General characteristics
- Displacement: 6,620 light tons
- Length: 404 ft 9 in (123.37 m)
- Beam: 48 ft 3 in (14.71 m)
- Draft: 20 ft 9 in (6.32 m)
- Speed: 15 knots (28 km/h; 17 mph)
- Armament: 10 × 6"/30 caliber guns; 6 × 6-pounder Hotchkiss guns;

= USS Prairie (AD-5) =

Tender of the United States Navy

USS Prairie (AD-5), formerly Morgan Liner SS El Sol, was built in 1890 by William Cramp & Sons, Philadelphia. She was purchased by the United States Navy on 6 April 1898 from the Southern Pacific Company, and commissioned two days later at New York, Commander Charles J. Train in command.

==History==
Prairie was converted into an auxiliary cruiser and assigned at first to the Northern Patrol Squadron and later to the North Atlantic Fleet. During the Spanish–American War, she served in Cuban waters July and August 1898. On 25 August she stranded in dense fog 3 miles east of the Amagansett, New York Life saving Station. The United States Life Saving Service ferried 216 troops to shore. She was pulled off the next day by the tug Brittania. She returned to Fore River, Massachusetts, on 28 August. She decommissioned on 15 March 1899 at Philadelphia.

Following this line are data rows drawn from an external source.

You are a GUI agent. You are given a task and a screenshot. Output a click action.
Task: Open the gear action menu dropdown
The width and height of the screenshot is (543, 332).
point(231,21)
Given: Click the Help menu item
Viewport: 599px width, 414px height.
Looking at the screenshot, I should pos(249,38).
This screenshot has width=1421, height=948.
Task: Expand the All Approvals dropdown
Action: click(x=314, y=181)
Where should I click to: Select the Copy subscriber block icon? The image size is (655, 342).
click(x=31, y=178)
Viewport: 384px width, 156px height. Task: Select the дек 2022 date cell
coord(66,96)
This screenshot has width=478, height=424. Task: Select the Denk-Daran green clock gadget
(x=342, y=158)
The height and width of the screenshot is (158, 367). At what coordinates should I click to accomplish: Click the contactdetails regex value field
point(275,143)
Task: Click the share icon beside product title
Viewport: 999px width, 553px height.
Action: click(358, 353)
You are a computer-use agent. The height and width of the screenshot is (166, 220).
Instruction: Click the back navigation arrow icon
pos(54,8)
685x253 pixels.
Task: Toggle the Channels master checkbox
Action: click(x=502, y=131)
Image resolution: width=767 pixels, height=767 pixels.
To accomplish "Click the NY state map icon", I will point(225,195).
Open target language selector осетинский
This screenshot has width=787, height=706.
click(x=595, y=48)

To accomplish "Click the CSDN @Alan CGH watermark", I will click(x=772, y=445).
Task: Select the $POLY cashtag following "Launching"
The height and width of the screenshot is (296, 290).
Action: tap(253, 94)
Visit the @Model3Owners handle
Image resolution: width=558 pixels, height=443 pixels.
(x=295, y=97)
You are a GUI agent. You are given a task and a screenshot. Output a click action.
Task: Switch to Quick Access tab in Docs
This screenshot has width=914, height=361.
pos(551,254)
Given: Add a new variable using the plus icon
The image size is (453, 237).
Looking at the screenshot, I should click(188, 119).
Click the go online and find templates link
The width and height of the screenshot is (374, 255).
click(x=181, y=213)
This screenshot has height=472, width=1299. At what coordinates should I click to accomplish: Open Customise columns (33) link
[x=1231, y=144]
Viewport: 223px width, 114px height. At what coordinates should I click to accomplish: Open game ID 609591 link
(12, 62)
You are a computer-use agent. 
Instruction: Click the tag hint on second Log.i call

Prairie was placed in reserve commission on 23 March 1899 and cruised with the naval militia off the Atlantic coast until she was decommissioned at New York on 18 February 1901. She carried government exhibits to France at the turn of the 20th century for the Paris Exposition. She was recommissioned at Boston on 9 November 1901 as a training ship, and remained with this mission until she was decommissioned at Boston on 14 June 1905.

She was recommissioned 26 September 1906 at Boston as a transport and was attached to the Atlantic Fleet. She protected American interests in Cuba, March to April 1907. Later, she resumed her training duties with the naval militia from May to September 1907, July to August 1908 and July to August 1909.

She transported 750 Marines to Santo Domingo in 1912 during the civil war there. She took part on the U.S. occupation of Veracruz in 1914, firing her 3-inch guns at the Naval Academy and other tactical targets, on 21 April 1914.

Converted to a destroyer tender in late 1917, Prairie served during World War I.

Prairie was decommissioned for the final time on 22 November 1922 at San Diego, California, and was struck from the Navy List. She was sold on 22 June 1923 to Louis Rothenberg, Oakland, California.